Цикл «Медные трубы» – непосредственное продолжение книги «Серебро и чернь», вышедшей несколько лет назад, – там исследовалось поколение, родившееся между убийством Александра II и воцарением Николая II. Угол анализа виден из подзаголовка: «Русское, советское, славянское, всемирное в поэзии Серебряного века». Следующее поколение появилось на свет между Ходынкой и разгромом Первой русской революции. Оно уже не выбирало, спасать ли им старую Россию или добивать, – его выразителям была суждена доля первого советского поколения. Знаменательно, что помимо классиков социалистического реализма именно это поколение дало маршалов Великой Отечественной войны. Мой предмет – не история поэзии, а история ментальности, как она отразилась в судьбах поэтов.


Если судьба определяет поэту место рождения не вслепую, то есть смысл вдуматься, а прежде вслушаться – в имя деревни, где он появляется на свет в седьмой день ХХ века.

Глотовка. Осельской волости, Ельнинского уезда. При Советской власти – Всходского, потом Угранского района.

Что-то сельское, еловое. После революции – овеянное восходом, всходами. Потом – памятью об окончательном избавлении от ига...

Интересно, однако, как перекидывают из района в район, словно докучную ненужность, эту нищую деревню (при Советской власти – «неперспективную»), самое имя которой: Глотовка – заставляет вздрогнуть.

Откуда имя? Ясно: от клички. Был какой-то мироед, живоглот. Глотничал. У литературных критиков естественно возникает ассоциация: Глотовка – того же ряда, что Горелово, Неелово, Неурожайка тож.

Создатель этого ономастического ряда так же естественно первым попадает в руки (и западает в сознание) едва научившегося грамоте бедняцкого сына: «певец горя народного» – представлен он в хрестоматии Вахтерова.

Попутно: как-то раз бедняцкие сыны сошлися и заспорили: где больше самоваров – в Глотовке или в Оселье? Оказалось поровну: по одному.
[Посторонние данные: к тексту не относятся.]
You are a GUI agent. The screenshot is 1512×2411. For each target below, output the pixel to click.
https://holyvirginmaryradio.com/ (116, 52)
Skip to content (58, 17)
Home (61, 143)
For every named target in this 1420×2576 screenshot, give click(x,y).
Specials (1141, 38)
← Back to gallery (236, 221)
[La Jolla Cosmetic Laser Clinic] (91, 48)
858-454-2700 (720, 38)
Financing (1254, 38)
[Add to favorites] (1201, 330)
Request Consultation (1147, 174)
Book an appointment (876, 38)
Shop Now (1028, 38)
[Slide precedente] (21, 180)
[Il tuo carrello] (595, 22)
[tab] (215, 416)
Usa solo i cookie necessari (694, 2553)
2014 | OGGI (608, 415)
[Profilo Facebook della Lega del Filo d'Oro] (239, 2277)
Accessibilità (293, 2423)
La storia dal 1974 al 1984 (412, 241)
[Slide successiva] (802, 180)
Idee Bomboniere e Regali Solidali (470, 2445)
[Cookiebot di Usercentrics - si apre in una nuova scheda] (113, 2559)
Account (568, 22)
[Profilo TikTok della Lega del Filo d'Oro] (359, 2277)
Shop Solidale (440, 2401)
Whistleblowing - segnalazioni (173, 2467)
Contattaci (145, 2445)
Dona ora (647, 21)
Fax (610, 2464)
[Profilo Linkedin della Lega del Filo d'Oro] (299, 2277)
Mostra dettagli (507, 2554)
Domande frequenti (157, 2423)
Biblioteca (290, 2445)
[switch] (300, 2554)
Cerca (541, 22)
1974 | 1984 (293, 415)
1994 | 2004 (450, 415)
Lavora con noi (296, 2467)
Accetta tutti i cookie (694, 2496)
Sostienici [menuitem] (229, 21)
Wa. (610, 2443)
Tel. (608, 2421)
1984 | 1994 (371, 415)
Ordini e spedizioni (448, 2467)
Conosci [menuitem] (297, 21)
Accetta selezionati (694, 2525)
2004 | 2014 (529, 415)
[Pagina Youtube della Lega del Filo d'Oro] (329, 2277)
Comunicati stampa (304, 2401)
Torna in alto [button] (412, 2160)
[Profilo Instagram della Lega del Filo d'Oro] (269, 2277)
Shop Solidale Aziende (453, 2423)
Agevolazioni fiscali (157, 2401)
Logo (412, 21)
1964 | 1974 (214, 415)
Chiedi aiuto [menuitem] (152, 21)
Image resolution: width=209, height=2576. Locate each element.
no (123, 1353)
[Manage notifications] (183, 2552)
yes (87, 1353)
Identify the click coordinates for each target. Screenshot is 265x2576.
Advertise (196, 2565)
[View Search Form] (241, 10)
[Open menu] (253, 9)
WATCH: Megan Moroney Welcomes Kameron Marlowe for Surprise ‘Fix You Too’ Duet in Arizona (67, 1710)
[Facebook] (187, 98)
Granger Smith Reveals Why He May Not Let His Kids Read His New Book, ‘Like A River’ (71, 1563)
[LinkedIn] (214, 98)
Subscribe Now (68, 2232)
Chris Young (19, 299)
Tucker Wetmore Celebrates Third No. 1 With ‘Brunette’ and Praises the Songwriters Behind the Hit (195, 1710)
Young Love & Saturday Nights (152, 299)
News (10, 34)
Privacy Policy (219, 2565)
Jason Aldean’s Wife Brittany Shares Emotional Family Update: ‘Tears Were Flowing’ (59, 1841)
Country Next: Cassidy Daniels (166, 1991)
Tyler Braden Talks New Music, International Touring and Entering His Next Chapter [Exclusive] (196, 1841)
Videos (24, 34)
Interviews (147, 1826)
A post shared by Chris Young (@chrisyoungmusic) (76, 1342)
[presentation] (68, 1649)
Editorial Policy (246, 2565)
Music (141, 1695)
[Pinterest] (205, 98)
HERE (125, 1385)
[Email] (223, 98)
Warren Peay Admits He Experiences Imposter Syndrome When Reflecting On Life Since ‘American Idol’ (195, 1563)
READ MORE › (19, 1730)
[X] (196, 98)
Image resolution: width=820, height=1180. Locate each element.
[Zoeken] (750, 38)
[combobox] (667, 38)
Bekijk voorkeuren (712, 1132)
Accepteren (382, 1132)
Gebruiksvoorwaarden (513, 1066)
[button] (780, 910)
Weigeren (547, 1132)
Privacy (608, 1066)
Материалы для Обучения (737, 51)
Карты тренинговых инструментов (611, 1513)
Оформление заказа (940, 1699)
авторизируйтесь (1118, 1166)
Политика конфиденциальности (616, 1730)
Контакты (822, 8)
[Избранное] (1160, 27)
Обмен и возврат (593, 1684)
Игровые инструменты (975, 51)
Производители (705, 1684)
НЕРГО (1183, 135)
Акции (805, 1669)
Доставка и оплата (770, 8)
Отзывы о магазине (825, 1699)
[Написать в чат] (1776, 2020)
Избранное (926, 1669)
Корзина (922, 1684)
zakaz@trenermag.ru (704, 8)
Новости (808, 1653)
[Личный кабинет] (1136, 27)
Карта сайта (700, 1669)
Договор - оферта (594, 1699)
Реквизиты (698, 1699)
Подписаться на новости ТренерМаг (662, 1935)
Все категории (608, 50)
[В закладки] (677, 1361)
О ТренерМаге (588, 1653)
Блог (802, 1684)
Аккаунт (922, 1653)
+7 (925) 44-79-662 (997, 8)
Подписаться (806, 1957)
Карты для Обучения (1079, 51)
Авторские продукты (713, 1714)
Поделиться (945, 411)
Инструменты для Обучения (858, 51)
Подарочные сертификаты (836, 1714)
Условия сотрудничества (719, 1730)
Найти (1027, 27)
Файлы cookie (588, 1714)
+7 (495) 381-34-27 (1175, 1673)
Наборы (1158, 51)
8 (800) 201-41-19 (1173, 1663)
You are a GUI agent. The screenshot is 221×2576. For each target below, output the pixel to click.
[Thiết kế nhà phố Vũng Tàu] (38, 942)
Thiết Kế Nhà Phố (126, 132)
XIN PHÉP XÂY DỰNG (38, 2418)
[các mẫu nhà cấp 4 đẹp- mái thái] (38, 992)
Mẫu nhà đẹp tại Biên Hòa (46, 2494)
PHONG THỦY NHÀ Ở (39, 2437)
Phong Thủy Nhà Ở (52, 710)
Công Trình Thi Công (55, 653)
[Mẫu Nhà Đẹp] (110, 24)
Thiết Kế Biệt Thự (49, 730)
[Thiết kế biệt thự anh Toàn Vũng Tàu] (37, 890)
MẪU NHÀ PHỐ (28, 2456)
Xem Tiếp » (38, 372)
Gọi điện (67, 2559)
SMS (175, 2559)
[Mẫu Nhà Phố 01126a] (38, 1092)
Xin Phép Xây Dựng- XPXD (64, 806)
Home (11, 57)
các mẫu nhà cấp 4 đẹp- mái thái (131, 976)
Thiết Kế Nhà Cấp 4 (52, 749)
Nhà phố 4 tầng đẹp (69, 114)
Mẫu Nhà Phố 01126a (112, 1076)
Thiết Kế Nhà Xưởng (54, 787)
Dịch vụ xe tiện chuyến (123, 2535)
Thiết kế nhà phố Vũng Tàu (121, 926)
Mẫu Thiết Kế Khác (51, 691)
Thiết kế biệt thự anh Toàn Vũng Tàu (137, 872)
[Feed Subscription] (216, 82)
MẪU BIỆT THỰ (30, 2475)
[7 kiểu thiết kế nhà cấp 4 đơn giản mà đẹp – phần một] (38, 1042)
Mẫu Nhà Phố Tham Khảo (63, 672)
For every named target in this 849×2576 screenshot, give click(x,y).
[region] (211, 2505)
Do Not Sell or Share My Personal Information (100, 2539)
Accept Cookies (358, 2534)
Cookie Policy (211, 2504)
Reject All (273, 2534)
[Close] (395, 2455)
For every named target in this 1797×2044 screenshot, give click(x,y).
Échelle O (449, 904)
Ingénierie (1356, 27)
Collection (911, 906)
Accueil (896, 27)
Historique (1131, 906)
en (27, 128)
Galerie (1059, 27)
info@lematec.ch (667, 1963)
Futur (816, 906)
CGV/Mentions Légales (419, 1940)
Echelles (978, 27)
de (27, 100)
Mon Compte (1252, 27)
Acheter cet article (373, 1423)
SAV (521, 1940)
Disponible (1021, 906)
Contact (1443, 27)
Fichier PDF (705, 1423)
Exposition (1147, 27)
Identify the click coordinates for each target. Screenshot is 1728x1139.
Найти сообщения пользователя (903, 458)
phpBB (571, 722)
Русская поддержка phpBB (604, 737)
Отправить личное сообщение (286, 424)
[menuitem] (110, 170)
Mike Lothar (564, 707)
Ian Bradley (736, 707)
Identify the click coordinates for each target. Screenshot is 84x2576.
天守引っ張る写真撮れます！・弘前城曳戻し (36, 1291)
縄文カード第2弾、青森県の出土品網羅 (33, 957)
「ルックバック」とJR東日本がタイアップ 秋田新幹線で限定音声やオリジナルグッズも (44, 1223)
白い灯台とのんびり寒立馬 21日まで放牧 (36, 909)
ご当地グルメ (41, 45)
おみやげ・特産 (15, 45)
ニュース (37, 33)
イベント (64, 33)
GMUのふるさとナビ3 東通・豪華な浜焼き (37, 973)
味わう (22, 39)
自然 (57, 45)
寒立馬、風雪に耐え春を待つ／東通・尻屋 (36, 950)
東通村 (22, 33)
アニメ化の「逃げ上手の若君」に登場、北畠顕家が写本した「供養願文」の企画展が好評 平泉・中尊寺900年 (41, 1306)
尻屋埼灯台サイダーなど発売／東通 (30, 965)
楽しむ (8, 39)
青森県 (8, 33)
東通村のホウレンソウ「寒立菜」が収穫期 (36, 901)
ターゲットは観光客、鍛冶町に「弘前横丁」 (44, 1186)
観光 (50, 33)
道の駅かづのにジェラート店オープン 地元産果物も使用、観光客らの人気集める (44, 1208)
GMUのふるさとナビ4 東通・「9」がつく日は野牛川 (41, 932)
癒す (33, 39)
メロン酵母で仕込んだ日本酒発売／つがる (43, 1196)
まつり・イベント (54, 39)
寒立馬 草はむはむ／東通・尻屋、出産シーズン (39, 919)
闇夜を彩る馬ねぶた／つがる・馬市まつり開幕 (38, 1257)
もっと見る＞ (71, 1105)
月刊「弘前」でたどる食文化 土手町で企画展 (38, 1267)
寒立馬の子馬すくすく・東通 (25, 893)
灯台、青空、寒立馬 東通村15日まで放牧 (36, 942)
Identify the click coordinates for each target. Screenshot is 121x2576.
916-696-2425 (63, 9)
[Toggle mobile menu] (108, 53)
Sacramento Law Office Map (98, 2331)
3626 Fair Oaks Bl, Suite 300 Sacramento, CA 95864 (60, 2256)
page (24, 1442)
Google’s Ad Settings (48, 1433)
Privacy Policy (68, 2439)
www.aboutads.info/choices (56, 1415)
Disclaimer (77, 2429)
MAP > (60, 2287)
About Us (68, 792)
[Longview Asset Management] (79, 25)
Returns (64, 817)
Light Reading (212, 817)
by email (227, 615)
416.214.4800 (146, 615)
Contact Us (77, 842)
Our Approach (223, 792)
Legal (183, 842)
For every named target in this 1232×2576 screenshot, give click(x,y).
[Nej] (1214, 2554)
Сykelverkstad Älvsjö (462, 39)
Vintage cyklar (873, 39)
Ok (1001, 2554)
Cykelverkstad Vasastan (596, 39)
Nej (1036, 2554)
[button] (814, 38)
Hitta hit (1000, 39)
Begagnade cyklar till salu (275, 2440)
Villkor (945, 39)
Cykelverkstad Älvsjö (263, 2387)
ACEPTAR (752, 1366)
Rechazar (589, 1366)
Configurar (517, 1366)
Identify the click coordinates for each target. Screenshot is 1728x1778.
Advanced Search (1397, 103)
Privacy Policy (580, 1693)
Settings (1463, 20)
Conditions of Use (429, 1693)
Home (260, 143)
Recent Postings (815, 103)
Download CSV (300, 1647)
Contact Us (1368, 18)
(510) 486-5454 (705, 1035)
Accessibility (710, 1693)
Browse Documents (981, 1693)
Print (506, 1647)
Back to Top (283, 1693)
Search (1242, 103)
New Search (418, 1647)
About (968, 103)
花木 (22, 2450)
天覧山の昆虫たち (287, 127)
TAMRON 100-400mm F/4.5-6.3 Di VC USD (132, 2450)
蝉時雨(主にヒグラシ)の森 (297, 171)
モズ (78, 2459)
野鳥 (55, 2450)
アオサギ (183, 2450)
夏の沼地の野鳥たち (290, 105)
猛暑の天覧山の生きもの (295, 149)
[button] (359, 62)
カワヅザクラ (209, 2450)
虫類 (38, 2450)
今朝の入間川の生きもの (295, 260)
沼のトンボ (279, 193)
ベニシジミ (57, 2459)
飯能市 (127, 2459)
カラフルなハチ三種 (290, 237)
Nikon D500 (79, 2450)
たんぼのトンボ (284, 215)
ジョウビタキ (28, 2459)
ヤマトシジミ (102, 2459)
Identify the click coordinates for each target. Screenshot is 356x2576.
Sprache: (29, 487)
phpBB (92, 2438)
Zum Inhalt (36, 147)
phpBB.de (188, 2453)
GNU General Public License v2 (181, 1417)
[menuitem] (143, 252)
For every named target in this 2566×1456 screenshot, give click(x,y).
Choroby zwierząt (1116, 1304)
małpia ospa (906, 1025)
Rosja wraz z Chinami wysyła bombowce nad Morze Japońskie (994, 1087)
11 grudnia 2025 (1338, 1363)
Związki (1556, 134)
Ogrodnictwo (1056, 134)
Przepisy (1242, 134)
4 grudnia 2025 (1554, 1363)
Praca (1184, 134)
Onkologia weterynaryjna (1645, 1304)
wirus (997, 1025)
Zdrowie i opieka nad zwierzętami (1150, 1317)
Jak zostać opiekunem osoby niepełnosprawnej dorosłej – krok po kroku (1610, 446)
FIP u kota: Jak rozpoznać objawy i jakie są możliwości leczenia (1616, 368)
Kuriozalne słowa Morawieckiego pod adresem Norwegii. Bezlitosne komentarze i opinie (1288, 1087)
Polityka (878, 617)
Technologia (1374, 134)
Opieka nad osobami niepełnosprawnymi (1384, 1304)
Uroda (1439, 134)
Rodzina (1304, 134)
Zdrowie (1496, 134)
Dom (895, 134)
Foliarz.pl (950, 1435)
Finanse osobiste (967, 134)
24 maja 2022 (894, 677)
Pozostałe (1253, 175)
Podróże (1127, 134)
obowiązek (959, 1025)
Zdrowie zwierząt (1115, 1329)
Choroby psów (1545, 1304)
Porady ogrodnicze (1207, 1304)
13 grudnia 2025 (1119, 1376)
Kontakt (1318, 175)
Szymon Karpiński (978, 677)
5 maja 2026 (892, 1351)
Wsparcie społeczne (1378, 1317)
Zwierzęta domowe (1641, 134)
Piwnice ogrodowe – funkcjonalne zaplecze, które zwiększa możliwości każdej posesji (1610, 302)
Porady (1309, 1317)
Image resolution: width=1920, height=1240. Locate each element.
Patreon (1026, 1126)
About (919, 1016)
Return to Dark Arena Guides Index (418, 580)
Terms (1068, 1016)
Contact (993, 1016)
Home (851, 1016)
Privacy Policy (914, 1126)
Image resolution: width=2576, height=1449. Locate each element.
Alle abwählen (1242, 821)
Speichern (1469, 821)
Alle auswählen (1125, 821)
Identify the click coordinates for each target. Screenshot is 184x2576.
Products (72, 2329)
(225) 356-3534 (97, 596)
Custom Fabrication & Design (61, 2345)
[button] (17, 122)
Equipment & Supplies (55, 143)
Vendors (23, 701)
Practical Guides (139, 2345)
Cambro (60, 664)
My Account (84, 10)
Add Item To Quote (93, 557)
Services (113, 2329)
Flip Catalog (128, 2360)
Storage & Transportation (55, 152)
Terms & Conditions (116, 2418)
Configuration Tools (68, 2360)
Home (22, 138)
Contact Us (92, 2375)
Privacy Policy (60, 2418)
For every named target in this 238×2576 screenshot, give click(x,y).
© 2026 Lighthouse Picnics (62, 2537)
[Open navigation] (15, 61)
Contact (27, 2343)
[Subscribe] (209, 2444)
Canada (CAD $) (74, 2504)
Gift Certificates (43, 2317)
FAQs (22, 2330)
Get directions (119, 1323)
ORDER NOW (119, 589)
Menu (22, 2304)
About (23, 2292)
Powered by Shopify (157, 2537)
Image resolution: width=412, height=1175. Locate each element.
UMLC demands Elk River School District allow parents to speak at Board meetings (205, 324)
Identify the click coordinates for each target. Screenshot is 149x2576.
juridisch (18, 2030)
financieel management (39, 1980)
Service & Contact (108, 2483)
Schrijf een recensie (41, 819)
Стали считать, где сколько книг. В Глотовке – две. Гадальная – «Оракул» и псалтирь.

Так что прежде, чем откроется в деревне школа (событие войдет в легенду: едет учительница, везет бутыль чернил и сто пять фунтов книг!),– грамоте будущий поэт обучится, читая молитвы над покойниками.

Еще немного статистики: он – двенадцатый ребенок в семье. Всего – тринадцать. Выживают пятеро. Это для русской деревни – нормально.

Теперь о матери этих тринадцати. Она, понятно, неграмотная. Из соседней деревни. Имя деревни: Некрасы.

Оценили камертон судьбы?

Между прочим, прежде, чем явился на Руси поэт с роковым вопросом: кому жить хорошо? – был еще один поэт, элегический романтик по фамилии Красов. Русь его забыла, она выбрала того, чья фамилия начинается с отрицательной частицы. Это ближе ее горестям.

Мать Исаковского – Дарка (вообще-то Дарья, но по правильному имени никто не зовет). Дарка Фильченкова. Возьми поэт фамилию матери,– так и звучало бы это чисто-русское, тихое, неброское...

Суждено оказалось иное, летящее: Исаковский.

Собственно, фамилия (по отцовской линии) проще: Исаков. Щегольской польский хвост приделал ей старший брат, выбившийся в рассыльные волостного правления. Думал, поможет. Не помогло: как ушел брат из деревни, так и пропал бесследно на беспутьях России, сорвавшейся в безумный век.

Уход без возврата – еще одна нормальная неотвратимость той «серединной» Руси, из глубины которой выходит поэт Михаил Исаковский. «Великое переселение» – черта реальности, проваливающейся в Мировую войну и Мировую революцию. Ярче других, рельефнее в ней – те судьбы, что изначально мечены какой-нибудь особинкой: географической ли, социальной. Один – из овеянной мифами Одессы, другой – из полутатарского Крыма, третий – из Сибири, тот – из-под театрального купола, у того пароль «Курсантская венгерка», у того в истоке хоть и Ладога русейшая, да с ушкуйным, разбойным оттягом...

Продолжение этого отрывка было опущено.